- _Directions for this task_
Please lay out every line of the material below as a Markdown table with two columns, Row and Line. Number the rows in order and leave out blank lines.

(Extracted records)

☆ ☆ ☆ ☆

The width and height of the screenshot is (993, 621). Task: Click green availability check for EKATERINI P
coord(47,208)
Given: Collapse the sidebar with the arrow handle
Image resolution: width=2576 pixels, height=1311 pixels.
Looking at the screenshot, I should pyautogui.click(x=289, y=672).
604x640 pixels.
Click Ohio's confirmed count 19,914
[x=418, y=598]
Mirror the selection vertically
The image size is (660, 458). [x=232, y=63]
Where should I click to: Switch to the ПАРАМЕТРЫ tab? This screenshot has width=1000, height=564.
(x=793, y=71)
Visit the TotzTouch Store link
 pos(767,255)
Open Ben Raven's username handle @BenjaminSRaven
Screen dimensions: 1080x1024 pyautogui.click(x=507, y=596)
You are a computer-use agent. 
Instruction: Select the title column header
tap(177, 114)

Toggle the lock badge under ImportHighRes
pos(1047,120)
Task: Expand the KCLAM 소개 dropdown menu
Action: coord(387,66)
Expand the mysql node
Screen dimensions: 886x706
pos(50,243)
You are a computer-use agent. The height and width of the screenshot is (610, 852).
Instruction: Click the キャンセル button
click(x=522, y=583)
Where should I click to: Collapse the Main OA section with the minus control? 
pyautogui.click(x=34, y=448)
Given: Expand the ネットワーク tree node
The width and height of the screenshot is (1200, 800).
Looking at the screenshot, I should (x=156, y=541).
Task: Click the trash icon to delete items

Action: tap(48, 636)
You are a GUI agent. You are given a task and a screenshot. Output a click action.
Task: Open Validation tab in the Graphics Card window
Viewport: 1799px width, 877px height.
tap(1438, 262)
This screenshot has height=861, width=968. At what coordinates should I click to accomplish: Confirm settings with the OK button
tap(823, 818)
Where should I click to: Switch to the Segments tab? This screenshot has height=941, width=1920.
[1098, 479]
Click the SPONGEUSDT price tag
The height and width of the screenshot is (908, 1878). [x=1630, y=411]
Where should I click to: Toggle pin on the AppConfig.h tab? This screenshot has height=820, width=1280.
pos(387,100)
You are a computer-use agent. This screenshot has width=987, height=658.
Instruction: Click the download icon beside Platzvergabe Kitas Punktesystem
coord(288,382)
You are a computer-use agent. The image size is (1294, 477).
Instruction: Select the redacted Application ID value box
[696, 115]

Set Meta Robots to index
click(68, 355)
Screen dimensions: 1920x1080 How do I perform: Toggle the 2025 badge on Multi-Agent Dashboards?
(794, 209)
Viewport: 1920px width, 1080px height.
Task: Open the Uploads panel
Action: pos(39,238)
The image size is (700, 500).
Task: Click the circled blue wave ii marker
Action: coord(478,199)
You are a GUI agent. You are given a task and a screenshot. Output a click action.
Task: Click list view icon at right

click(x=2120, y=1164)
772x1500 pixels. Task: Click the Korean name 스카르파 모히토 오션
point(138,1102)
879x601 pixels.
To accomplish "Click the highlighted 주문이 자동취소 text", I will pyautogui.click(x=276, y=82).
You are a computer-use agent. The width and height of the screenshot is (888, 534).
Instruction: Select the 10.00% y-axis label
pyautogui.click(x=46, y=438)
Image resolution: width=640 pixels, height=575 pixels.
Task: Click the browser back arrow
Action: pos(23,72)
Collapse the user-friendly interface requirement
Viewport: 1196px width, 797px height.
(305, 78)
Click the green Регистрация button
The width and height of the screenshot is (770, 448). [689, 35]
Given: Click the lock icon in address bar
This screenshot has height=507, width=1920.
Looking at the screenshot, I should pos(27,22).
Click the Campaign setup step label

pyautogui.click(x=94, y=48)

☆ ☆ ☆ ☆

- _Result for this exercise_
| Row | Line |
|---|---|
| 1 | The width and height of the screenshot is (993, 621). Task: Click green availability check for EKATERINI P |
| 2 | coord(47,208) |
| 3 | Given: Collapse the sidebar with the arrow handle |
| 4 | Image resolution: width=2576 pixels, height=1311 pixels. |
| 5 | Looking at the screenshot, I should pyautogui.click(x=289, y=672). |
| 6 | 604x640 pixels. |
| 7 | Click Ohio's confirmed count 19,914 |
| 8 | [x=418, y=598] |
| 9 | Mirror the selection vertically |
| 10 | The image size is (660, 458). [x=232, y=63] |
| 11 | Where should I click to: Switch to the ПАРАМЕТРЫ tab? This screenshot has width=1000, height=564. |
| 12 | (x=793, y=71) |
| 13 | Visit the TotzTouch Store link |
| 14 |  pos(767,255) |
| 15 | Open Ben Raven's username handle @BenjaminSRaven |
| 16 | Screen dimensions: 1080x1024 pyautogui.click(x=507, y=596) |
| 17 | You are a computer-use agent.  |
| 18 | Instruction: Select the title column header |
| 19 | tap(177, 114) |
| 20 | Toggle the lock badge under ImportHighRes |
| 21 | pos(1047,120) |
| 22 | Task: Expand the KCLAM 소개 dropdown menu |
| 23 | Action: coord(387,66) |
| 24 | Expand the mysql node |
| 25 | Screen dimensions: 886x706 |
| 26 | pos(50,243) |
| 27 | You are a computer-use agent. The height and width of the screenshot is (610, 852). |
| 28 | Instruction: Click the キャンセル button |
| 29 | click(x=522, y=583) |
| 30 | Where should I click to: Collapse the Main OA section with the minus control?  |
| 31 | pyautogui.click(x=34, y=448) |
| 32 | Given: Expand the ネットワーク tree node |
| 33 | The width and height of the screenshot is (1200, 800). |
| 34 | Looking at the screenshot, I should (x=156, y=541). |
| 35 | Task: Click the trash icon to delete items |
| 36 | Action: tap(48, 636) |
| 37 | You are a GUI agent. You are given a task and a screenshot. Output a click action. |
| 38 | Task: Open Validation tab in the Graphics Card window |
| 39 | Viewport: 1799px width, 877px height. |
| 40 | tap(1438, 262) |
| 41 | This screenshot has height=861, width=968. At what coordinates should I click to accomplish: Confirm settings with the OK button |
| 42 | tap(823, 818) |
| 43 | Where should I click to: Switch to the Segments tab? This screenshot has height=941, width=1920. |
| 44 | [1098, 479] |
| 45 | Click the SPONGEUSDT price tag |
| 46 | The height and width of the screenshot is (908, 1878). [x=1630, y=411] |
| 47 | Where should I click to: Toggle pin on the AppConfig.h tab? This screenshot has height=820, width=1280. |
| 48 | pos(387,100) |
| 49 | You are a computer-use agent. This screenshot has width=987, height=658. |
| 50 | Instruction: Click the download icon beside Platzvergabe Kitas Punktesystem |
| 51 | coord(288,382) |
| 52 | You are a computer-use agent. The image size is (1294, 477). |
| 53 | Instruction: Select the redacted Application ID value box |
| 54 | [696, 115] |
| 55 | Set Meta Robots to index |
| 56 | click(68, 355) |
| 57 | Screen dimensions: 1920x1080 How do I perform: Toggle the 2025 badge on Multi-Agent Dashboards? |
| 58 | (794, 209) |
| 59 | Viewport: 1920px width, 1080px height. |
| 60 | Task: Open the Uploads panel |
| 61 | Action: pos(39,238) |
| 62 | The image size is (700, 500). |
| 63 | Task: Click the circled blue wave ii marker |
| 64 | Action: coord(478,199) |
| 65 | You are a GUI agent. You are given a task and a screenshot. Output a click action. |
| 66 | Task: Click list view icon at right |
| 67 | click(x=2120, y=1164) |
| 68 | 772x1500 pixels. Task: Click the Korean name 스카르파 모히토 오션 |
| 69 | point(138,1102) |
| 70 | 879x601 pixels. |
| 71 | To accomplish "Click the highlighted 주문이 자동취소 text", I will pyautogui.click(x=276, y=82). |
| 72 | You are a computer-use agent. The width and height of the screenshot is (888, 534). |
| 73 | Instruction: Select the 10.00% y-axis label |
| 74 | pyautogui.click(x=46, y=438) |
| 75 | Image resolution: width=640 pixels, height=575 pixels. |
| 76 | Task: Click the browser back arrow |
| 77 | Action: pos(23,72) |
| 78 | Collapse the user-friendly interface requirement |
| 79 | Viewport: 1196px width, 797px height. |
| 80 | (305, 78) |
| 81 | Click the green Регистрация button |
| 82 | The width and height of the screenshot is (770, 448). [689, 35] |
| 83 | Given: Click the lock icon in address bar |
| 84 | This screenshot has height=507, width=1920. |
| 85 | Looking at the screenshot, I should pos(27,22). |
| 86 | Click the Campaign setup step label |
| 87 | pyautogui.click(x=94, y=48) |